Anyway, now that almost 2 years have somehow managed to pass by while I wasn't looking (and I mean that quite literally, life happened…), the entry happens to be outdated indeed:

And yeah, now that I got back to this and dug a bit deeper to be able to answer, I realised that we (the company I work for where we happen to use tilt) don't configure stuff right, so despite using Colima, images aren't built in cluster, but instead get copied to and from a local registry, and therefore we run into this very problem discussed in this issue (https://github.com/tilt-dev/tilt/issues/2102#issuecomment-739984779). Perhaps for no good reason, because if we just used colima --kubernetes, everything would be fine? (well, I've been on Linux the whole time, just running kind in a rootless docker, so it wouldn't be fine for me, but it could be fine for everyone else)

https://docs.tilt.dev/choosing_clusters could use an entry for Colima btw… And for Orbstack :-)

liskin commented 2 months ago

Seems @liskin is dealing with the same issue that I'm having and I'm wondering if there is any updates on how to get this rectified? I love using tilt and have been using it for some time, but this is probably my biggest pain with it as of today.

Apologies for the late reply, but there hasn't been much news so perhaps I might have something useful still.

First, as I realised halfway through writing the above reply to Nick, one thing is that we're all probably using Tilt wrong. Apparently it can be used without a registry, building images directly in the k8s cluster, which saves space and time and also possibly makes this whole garbage collection problem go away. So if one doesn't need a registry for some other reason (and I don't know what that reason might be but I'm somewhat certain we don't have one), then configuring things so images aren't pushed/pulled to/from a registry would be the best way to avoid this problem.

If you, however, do run a local registry (like I do, because I happen to use ctlptl with kind on Linux, mostly because of being completely clueless about k8s and wanting to keep it in an isolated box as much as possible, so letting it use my host's docker is certainly not an option), then… well then you could do all sorts of weird shenanigans like we resorted to doing because we had no idea we could have avoided it.
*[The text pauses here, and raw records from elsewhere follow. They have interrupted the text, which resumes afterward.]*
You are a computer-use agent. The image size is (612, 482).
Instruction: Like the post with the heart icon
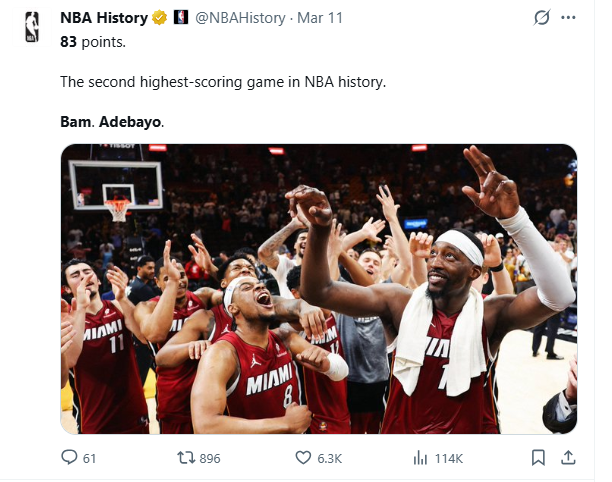[304, 458]
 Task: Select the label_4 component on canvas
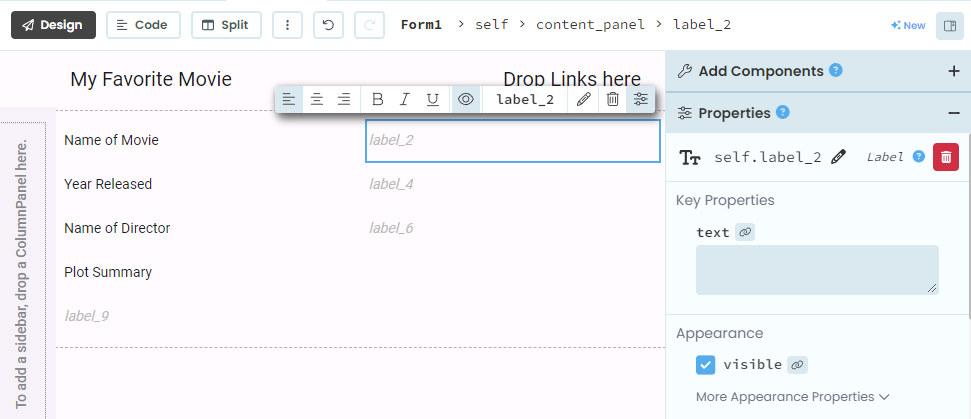coord(391,184)
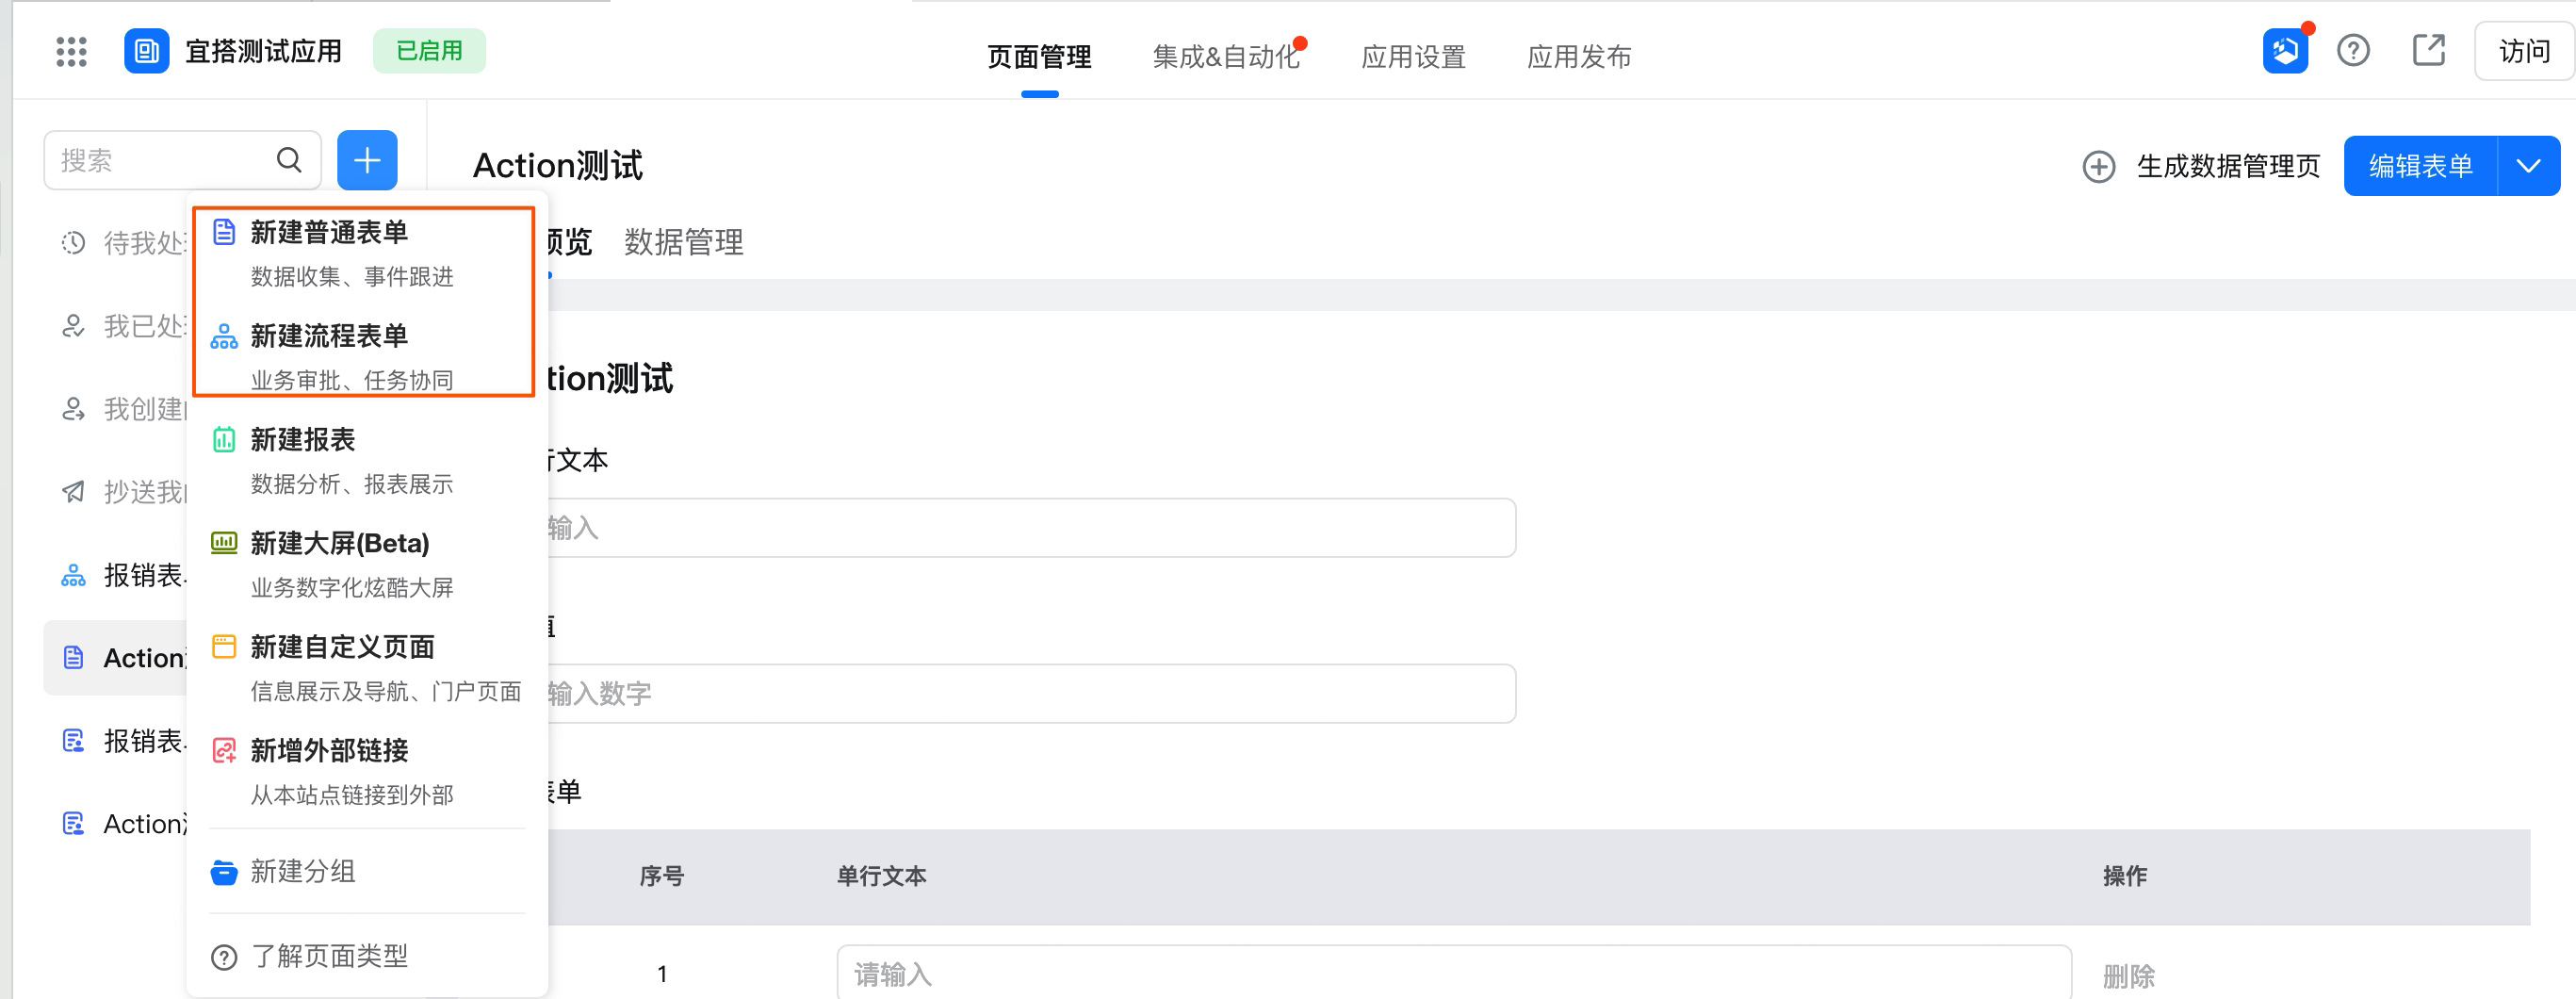Open the 了解页面类型 help link
Screen dimensions: 2576x999
(329, 956)
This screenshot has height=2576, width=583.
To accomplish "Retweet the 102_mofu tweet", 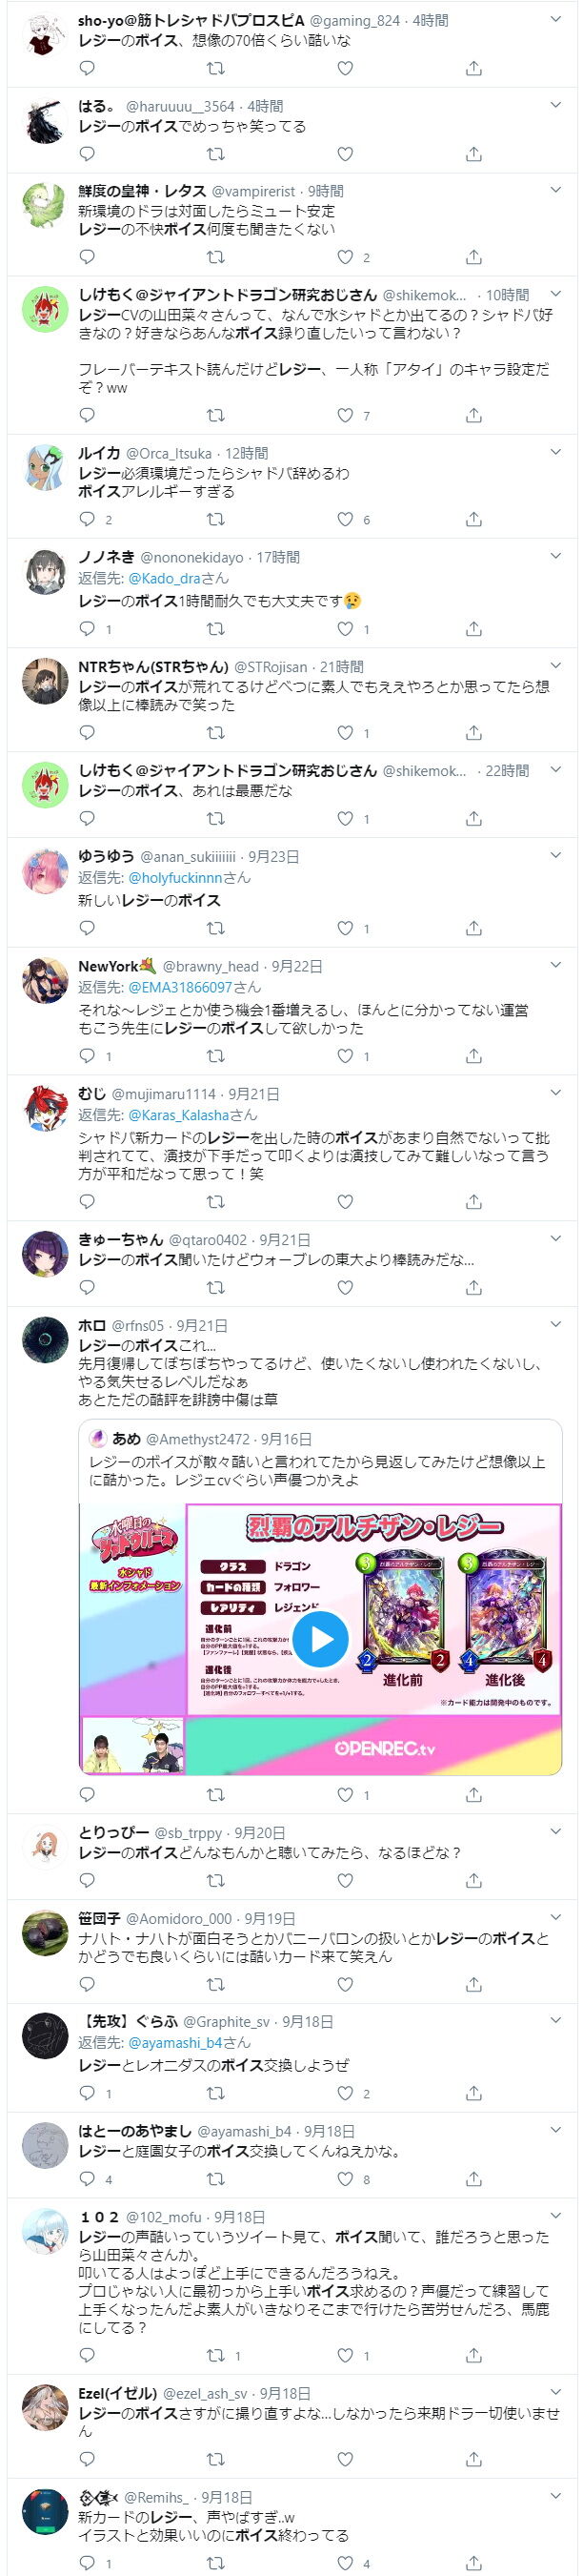I will tap(215, 2355).
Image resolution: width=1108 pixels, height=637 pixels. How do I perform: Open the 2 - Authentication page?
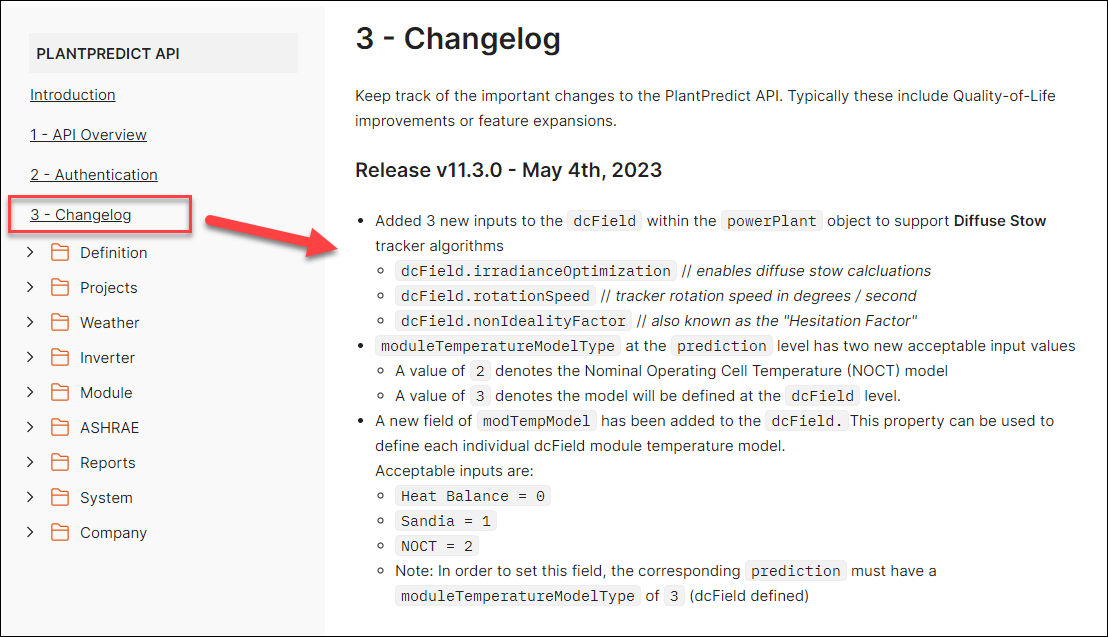tap(93, 174)
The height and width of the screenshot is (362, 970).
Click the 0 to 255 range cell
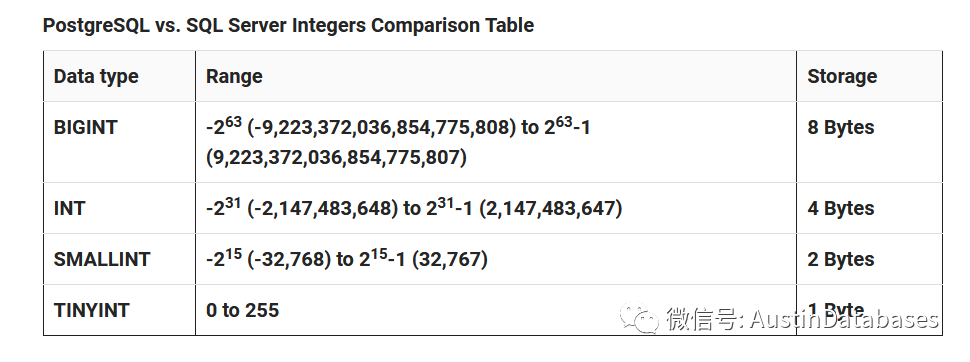[x=496, y=310]
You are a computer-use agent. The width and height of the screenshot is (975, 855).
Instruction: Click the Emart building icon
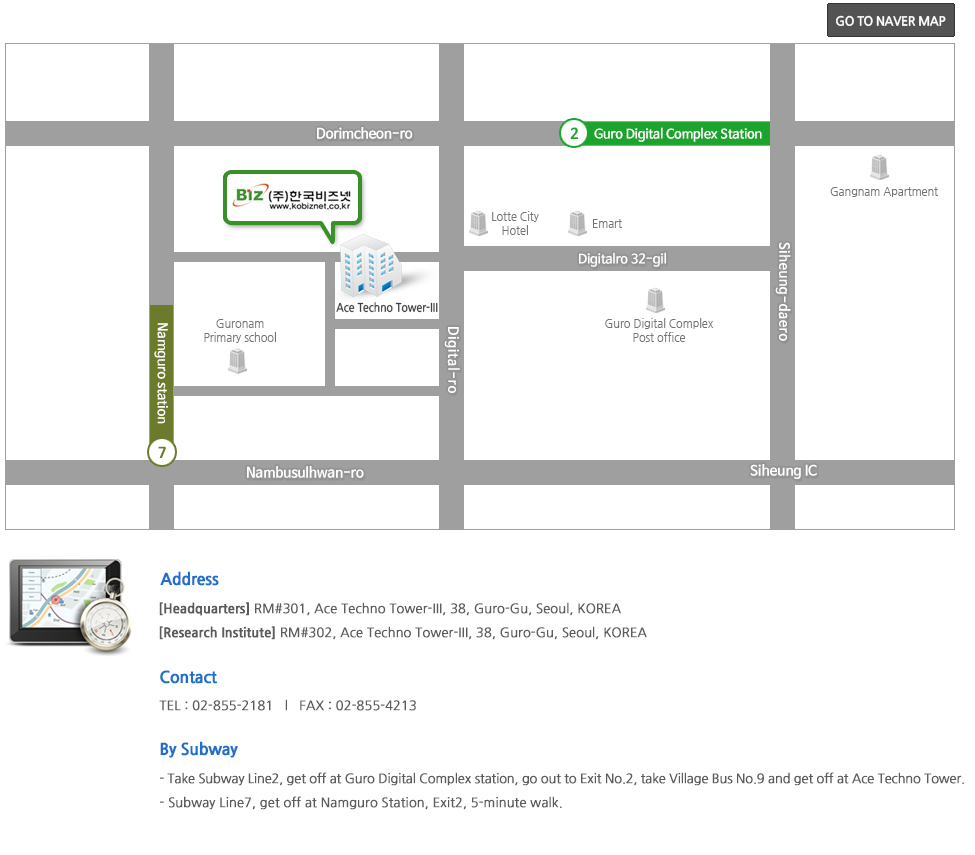coord(577,223)
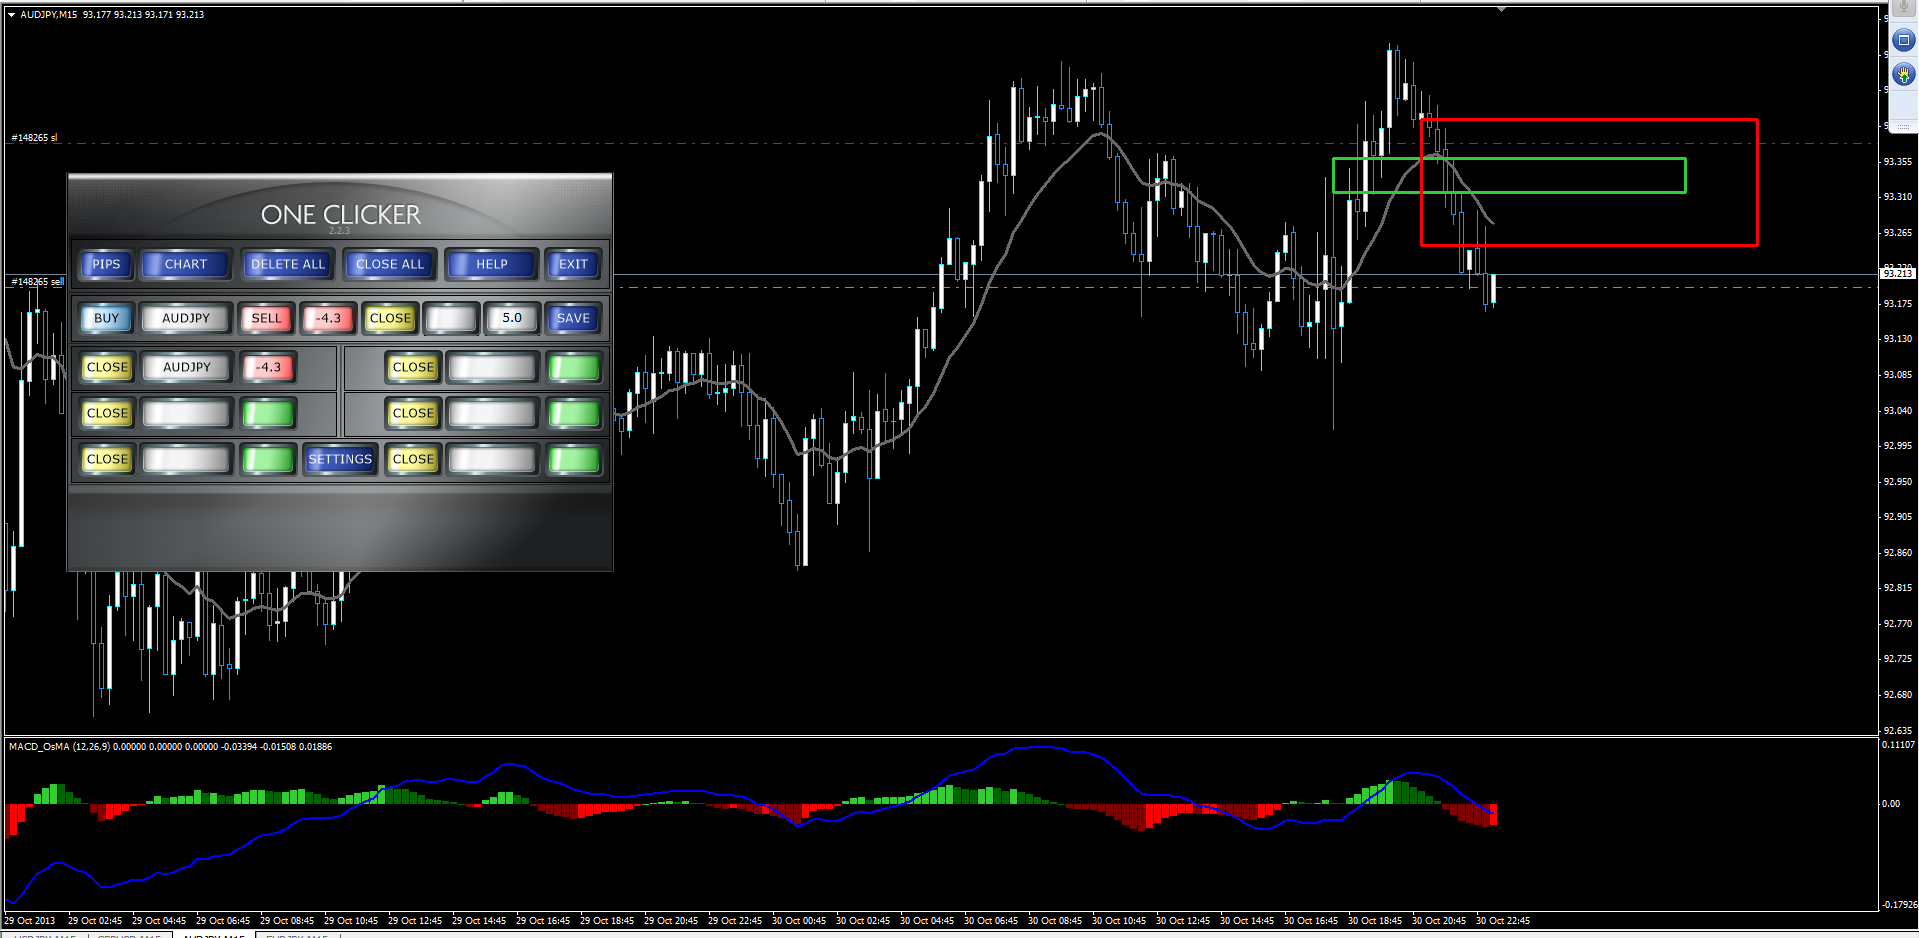Switch to the USDJPY,M15 chart tab
Image resolution: width=1919 pixels, height=938 pixels.
pyautogui.click(x=45, y=935)

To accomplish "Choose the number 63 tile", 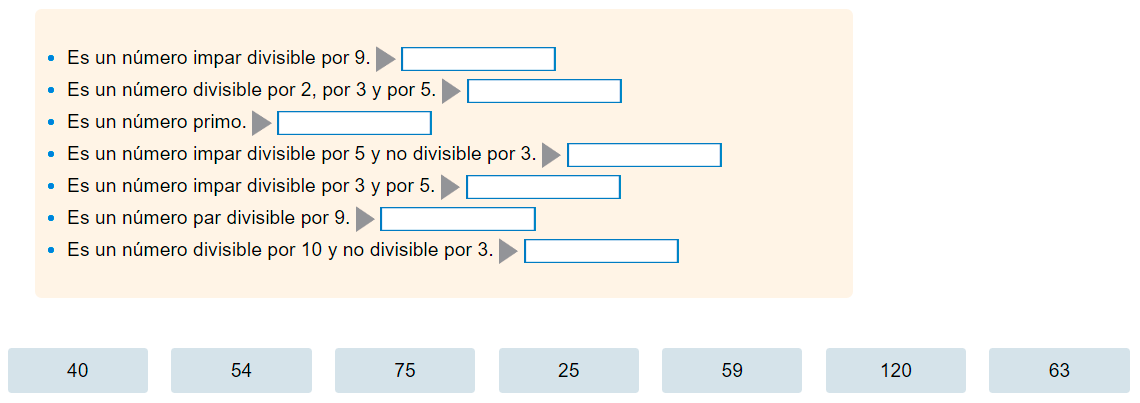I will click(x=1059, y=371).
Like… (and I'm not making this up, we really do all this)

So yeah it's dumb and I'm maybe a bit bitter about it. Now let me go and find out how to switch to building in cluster so I can forget about all this. :-)

ulevitsky commented 3 weeks ago

Hi @liskin, did you get anywhere with your quest? I'm in the same boat - kind's registry eating up disk space until there's none left, and the only guaranteed solution seems to be to nuke then recreate the cluster.

Not sure if it's me doing something wrong though; I would assume a system like Tilt would be better at managing its resources.